- [TRAVAIL À FAIRE]:
1. Réécrivez le passage de l'article sur la neutralité carbone qui commence par « J'avais déjà averti » et se poursuit jusqu'à « une neutralité carbone en 2050. », en remplaçant « parade » par « stratégie ».
2. Poursuivez l'article sur la neutralité carbone à partir de sa dernière phrase.

10/02/2022 bonpote.com  14min #201950

La neutralité carbone en 2050 est un leurre

septembre 21, 2021

Les annonces de neutralité carbone en 2050 pleuvent depuis l'Accord de Paris. Les uns après les autres, les dirigeants se déclarent tous « pour l'écologie », pour une « écologie positive », avec des « avancées historiques et des annonces sans précédent » pour...2050.

En écologie, comme partout ailleurs, les promesses n'engagent que les personnes qui les croient. Malgré un mois d'été où nous avons observé  les catastrophes climatiques s'enchaîner, le rapport du GIEC n'aura  fait l'actualité que 24h, et surtout, des annonces quotidiennes vont complètement à l'encontre de l'objectif de neutralité carbone mondiale en 2050.

J'avais déjà averti sur les précautions à prendre lorsque vous entendez parler de  neutralité carbone. Quand, comment, à quelle date, sur quel périmètre, etc. Ce n'est jamais facile de s'y retrouver, et ce n'est pas un hasard. Il ne manquerait plus que les entreprises et Etats soient transparents et que les politiques puissent être tenus responsables de leur inaction climatique !

Quelle serait alors la meilleure parade pour ne rien changer et à la fois dire qu'on agit pour le climat ? Annoncer une neutralité carbone en 2050.

La neutralité carbone en 2050... 2050 ?!!

- [MATÉRIEL]:

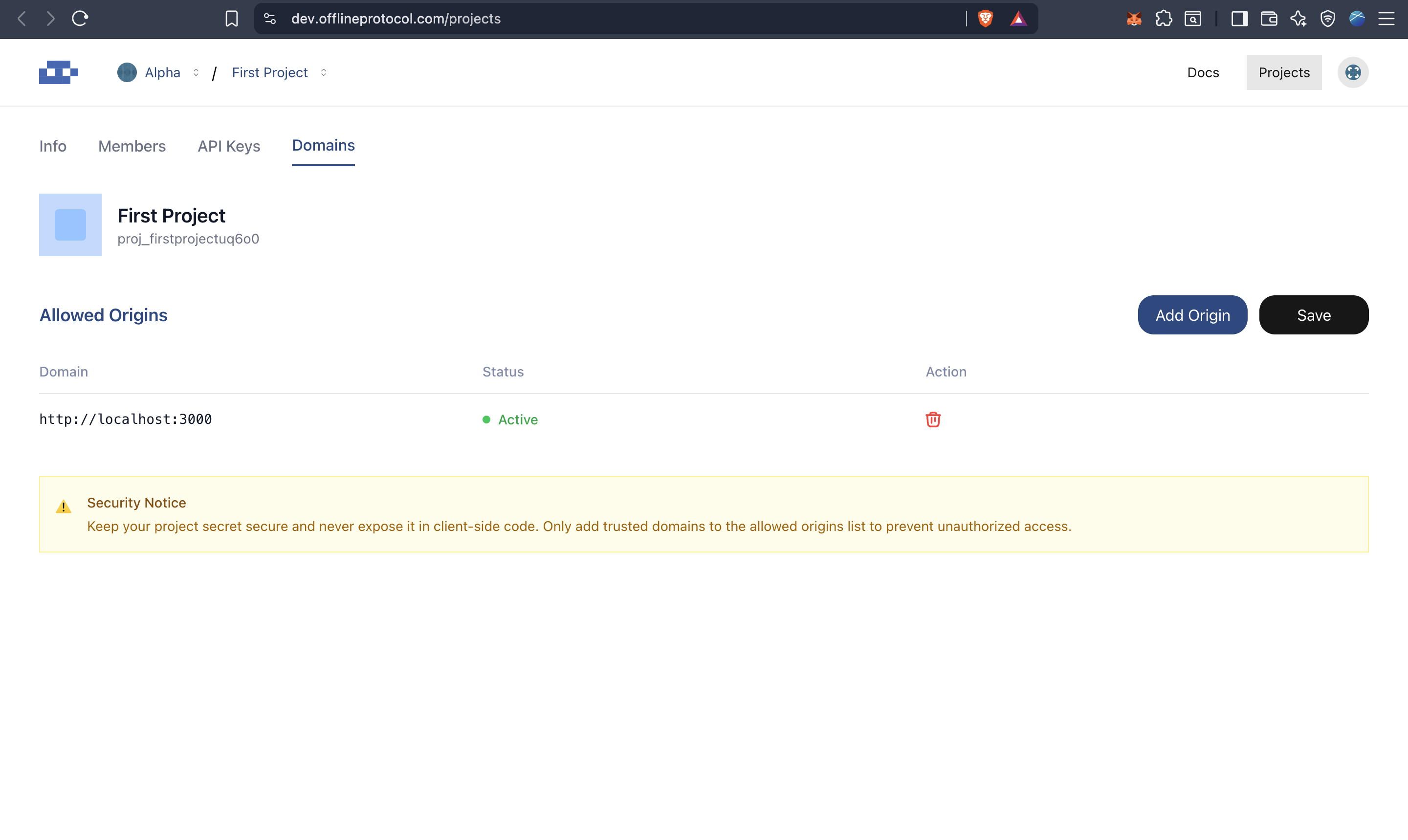Switch to the Members tab

(132, 147)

- [RÉSULTATS PAR CONSIGNE]:
1.
J'avais déjà averti sur les précautions à prendre lorsque vous entendez parler de  neutralité carbone. Quand, comment, à quelle date, sur quel périmètre, etc. Ce n'est jamais facile de s'y retrouver, et ce n'est pas un hasard. Il ne manquerait plus que les entreprises et Etats soient transparents et que les politiques puissent être tenus responsables de leur inaction climatique !

Quelle serait alors la meilleure stratégie pour ne rien changer et à la fois dire qu'on agit pour le climat ? Annoncer une neutralité carbone en 2050.

2.
A force d'entendre que le changement climatique sera « très grave en 2050«, « provoquera +4°C en 2100«, l'imaginaire collectif finit par croire que le danger n'est que pour 2050. Le million de Malgaches qui souffre de famine, les morts canadiens, allemands, belges, vénézuéliens, japonais, new-yorkais... du seul été 2021 ne sont probablement pas du même avis. Le changement climatique fait déjà des ravages en 2021, et n'en fera que plus sans virage radical et immédiat de nos économies.

Les politiques au pouvoir et les dirigeant(e)s d'entreprise se surpassent depuis quelques années pour prolonger le Business as Usual. Chaque semaine, plusieurs d'entre eux se prêtent à des interviews pour annoncer qu'il y a une « vraie prise de conscience » mais « qu'en même temps, nous n'allons pas tout changer du jour au lendemain«. Comme si ces dirigeants n'étaient pas au courant depuis 30 ans du problème. «  Et les emplois, vous y pensez » ?

Comment voulez-vous qu'un(e) politique prenne en compte la variable climatique dans ses intérêts économiques ou électoraux si dans sa tête (et dans l'imaginaire collectif), le changement climatique n'aura des effets qu'en 2050 ? Avec un mandat de 5 ou 6 ans, pourquoi s'emm*rder. Et puis « l'  homme s'est toujours adapté de toute façon«.

La plupart des politiques ne seront plus au pouvoir ou plus de ce monde, et sûrement pas inquiétés pour leur inaction politique qui s'avère d'ores et déjà criminelle. Responsables, mais pas coupables.

Des nouvelles préoccupantes à quelques semaines de la COP26

L'  Accord de Paris avait été à juste titre critiqué pour le manque d'obligations des Etats à respecter leurs objectifs. Aucune contrainte, ou sanction. Croire sur parole les objectifs affichés des Etats (Nationally Determined Contributions, NDC), objectifs qu'ils sont tenus de mettre à jour sur des périodes trop éloignées (tous les 5 ans), c'est bien évidemment faire fausse route. Qui aujourd'hui fait des projets sans vérification ni objectifs intermédiaires ? Qui ne serait pas sanctionné sans atteinte de ces objectifs dans un autre cadre ? Personne. Sauf les Etats.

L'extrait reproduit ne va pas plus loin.